Give your event a name (key) and a description (label) for easy identification in the event list.
(optional) Toggle Link asset to add extra assets that will be used as triggers for Process Orchestration.
These assets can only be used to start Process Orchestration. Each asset type can be linked to the event you're creating right now but also to already existing events on the list. See also, Starting Orchestration Engine using Annotation Builder.
Click Save.
The event is created and added to the process step.
Time events serve as a flexible mechanism to schedule and control executions of Process Orchestration. They support a variety of trigger configurations to manage diverse timing and scheduling requirements. Timer events can work both as starting triggers, when they initialize a Process Orchestration, and as the wake-up triggers placed between process steps.
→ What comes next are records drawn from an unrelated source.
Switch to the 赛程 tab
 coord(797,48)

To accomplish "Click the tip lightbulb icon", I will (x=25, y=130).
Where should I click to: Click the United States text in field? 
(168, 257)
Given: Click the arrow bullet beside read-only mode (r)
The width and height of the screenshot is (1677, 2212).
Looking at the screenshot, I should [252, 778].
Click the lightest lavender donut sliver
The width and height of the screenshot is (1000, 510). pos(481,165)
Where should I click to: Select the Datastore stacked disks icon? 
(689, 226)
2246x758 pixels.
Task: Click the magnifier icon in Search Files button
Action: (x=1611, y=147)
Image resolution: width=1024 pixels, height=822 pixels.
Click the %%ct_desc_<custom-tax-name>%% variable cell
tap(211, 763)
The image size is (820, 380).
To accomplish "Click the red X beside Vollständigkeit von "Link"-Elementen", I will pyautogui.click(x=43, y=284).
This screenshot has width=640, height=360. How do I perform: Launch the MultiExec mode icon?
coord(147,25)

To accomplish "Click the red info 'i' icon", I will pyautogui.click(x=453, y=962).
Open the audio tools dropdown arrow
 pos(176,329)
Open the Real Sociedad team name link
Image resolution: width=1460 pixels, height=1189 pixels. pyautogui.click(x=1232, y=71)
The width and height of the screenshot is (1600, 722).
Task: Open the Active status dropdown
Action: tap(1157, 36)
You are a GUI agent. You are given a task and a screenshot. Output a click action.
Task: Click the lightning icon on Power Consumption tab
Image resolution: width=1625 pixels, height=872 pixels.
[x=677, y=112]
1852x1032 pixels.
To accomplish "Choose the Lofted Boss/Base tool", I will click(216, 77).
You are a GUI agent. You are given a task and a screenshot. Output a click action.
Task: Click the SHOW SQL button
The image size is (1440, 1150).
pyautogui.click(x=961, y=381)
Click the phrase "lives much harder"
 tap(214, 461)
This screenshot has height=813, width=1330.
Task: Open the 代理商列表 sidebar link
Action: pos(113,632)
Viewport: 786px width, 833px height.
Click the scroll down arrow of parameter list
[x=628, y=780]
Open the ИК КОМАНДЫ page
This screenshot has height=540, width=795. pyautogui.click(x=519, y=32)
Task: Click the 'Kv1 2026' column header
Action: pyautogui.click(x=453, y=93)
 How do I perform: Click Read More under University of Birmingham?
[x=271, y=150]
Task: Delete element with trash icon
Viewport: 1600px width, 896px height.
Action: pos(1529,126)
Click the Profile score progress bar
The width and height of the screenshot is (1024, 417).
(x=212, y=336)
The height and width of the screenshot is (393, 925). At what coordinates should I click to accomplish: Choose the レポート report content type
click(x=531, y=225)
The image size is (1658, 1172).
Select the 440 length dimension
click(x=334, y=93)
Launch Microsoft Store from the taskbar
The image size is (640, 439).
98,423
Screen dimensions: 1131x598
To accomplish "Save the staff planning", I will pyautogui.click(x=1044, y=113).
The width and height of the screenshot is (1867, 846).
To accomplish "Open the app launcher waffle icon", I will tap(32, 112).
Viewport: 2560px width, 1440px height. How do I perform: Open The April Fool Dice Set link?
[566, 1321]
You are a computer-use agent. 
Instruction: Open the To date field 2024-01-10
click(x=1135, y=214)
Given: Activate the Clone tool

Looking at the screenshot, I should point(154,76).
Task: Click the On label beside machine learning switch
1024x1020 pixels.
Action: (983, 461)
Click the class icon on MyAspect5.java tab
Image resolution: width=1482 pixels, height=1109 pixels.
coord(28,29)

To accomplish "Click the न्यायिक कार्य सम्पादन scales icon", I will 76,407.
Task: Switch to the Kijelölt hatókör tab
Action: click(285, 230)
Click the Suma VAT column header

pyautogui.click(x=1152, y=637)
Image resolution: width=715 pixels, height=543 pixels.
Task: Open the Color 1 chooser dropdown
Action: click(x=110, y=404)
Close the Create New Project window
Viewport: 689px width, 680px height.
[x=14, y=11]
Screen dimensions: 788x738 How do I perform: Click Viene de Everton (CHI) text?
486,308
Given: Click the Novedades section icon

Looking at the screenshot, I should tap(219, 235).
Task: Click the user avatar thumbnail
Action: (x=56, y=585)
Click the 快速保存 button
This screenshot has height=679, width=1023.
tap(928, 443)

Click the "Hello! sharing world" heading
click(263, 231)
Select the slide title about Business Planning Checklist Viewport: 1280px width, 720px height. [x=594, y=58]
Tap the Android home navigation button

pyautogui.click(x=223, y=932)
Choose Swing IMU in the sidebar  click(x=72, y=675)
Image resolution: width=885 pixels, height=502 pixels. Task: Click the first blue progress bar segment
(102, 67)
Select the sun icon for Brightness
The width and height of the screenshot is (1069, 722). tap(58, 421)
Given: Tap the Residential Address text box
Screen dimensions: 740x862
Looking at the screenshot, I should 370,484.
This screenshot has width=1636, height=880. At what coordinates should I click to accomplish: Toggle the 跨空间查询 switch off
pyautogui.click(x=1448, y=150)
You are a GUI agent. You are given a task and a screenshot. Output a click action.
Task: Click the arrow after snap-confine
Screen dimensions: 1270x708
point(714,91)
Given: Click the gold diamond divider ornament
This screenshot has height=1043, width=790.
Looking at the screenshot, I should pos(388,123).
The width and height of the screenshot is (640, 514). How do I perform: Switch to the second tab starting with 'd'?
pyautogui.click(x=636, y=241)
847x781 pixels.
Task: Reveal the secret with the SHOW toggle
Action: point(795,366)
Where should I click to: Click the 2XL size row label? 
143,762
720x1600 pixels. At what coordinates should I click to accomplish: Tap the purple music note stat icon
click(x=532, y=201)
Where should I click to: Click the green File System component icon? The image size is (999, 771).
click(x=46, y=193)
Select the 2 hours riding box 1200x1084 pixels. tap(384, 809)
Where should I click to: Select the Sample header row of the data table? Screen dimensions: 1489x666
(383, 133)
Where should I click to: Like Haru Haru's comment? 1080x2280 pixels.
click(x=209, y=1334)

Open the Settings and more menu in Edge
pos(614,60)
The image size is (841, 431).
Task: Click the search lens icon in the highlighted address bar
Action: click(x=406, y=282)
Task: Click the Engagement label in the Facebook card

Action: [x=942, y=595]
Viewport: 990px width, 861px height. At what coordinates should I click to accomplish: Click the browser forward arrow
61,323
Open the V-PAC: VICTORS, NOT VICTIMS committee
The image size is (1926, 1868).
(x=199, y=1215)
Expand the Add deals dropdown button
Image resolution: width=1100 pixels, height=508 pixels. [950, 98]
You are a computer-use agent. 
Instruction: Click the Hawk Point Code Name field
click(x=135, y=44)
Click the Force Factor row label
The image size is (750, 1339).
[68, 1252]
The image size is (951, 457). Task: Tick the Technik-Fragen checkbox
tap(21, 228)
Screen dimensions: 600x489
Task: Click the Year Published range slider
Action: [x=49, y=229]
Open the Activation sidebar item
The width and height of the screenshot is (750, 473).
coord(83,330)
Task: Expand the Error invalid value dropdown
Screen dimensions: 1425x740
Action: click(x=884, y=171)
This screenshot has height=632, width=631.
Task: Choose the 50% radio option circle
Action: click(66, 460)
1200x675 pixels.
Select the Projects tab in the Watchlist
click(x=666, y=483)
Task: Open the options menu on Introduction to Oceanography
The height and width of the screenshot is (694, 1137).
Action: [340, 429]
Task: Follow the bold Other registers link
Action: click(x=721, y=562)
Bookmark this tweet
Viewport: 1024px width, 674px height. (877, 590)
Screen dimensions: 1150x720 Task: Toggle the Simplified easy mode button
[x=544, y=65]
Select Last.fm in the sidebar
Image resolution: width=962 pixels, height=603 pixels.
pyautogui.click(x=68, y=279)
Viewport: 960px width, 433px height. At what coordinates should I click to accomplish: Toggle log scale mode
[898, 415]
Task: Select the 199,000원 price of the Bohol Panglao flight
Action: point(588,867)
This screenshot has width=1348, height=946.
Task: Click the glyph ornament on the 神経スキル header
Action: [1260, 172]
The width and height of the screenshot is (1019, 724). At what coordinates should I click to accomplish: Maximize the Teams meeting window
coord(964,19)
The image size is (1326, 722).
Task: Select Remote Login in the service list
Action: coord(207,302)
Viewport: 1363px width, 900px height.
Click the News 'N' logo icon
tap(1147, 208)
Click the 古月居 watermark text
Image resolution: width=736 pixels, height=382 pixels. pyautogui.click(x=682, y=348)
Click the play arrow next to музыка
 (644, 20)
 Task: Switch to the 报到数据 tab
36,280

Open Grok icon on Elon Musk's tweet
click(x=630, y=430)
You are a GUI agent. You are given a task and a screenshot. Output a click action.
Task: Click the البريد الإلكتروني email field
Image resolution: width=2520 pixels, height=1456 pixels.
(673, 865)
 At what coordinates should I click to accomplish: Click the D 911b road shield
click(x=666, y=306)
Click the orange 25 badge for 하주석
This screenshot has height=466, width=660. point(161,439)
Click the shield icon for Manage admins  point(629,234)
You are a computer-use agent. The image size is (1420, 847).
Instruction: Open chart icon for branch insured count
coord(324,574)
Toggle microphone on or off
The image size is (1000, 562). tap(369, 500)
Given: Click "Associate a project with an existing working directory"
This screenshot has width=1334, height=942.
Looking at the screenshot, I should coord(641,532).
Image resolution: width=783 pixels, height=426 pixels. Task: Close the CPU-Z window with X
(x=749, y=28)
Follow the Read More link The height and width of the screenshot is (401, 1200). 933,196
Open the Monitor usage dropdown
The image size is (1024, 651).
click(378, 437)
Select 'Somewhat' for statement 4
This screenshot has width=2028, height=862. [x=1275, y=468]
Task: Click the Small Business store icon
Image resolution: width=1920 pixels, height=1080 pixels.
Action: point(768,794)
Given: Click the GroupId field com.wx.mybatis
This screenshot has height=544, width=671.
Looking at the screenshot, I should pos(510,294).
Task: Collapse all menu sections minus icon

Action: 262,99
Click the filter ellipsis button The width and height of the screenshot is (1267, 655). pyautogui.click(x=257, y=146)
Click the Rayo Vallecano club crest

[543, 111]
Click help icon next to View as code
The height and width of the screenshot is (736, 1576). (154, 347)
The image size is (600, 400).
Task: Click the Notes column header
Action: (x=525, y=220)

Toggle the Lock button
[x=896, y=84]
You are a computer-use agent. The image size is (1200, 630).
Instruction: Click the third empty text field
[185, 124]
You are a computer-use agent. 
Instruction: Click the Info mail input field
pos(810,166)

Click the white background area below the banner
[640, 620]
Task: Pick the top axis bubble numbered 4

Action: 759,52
In Studio, go to your package and select Process Orchestration. If you haven't created any Process Orchestration yet, see Creating Process Orchestration.
Under a process step, click the plus icon and select Resume process.
(optional) Define specific conditions for running this step. Click Create conditions. For more information, see Conditional Process Orchestration run.
Go to the Timer event tab.

Select how you want the process to be resumed:
Using context variable
Use the variable stored in the Action Flow Process Context as information about when your Process Orchestration should be resumed.
The variable must be configured in the following format:
.sleeping_until.until
where the wake-up trigger is the
untilproperty in the.sleeping_until event.One time only
Select the date and time when the event should be resumed.

On a repeating schedule
Define recurring schedules using precise timing rules, such as every Tuesday, every 30 minutes or every month at a specified time.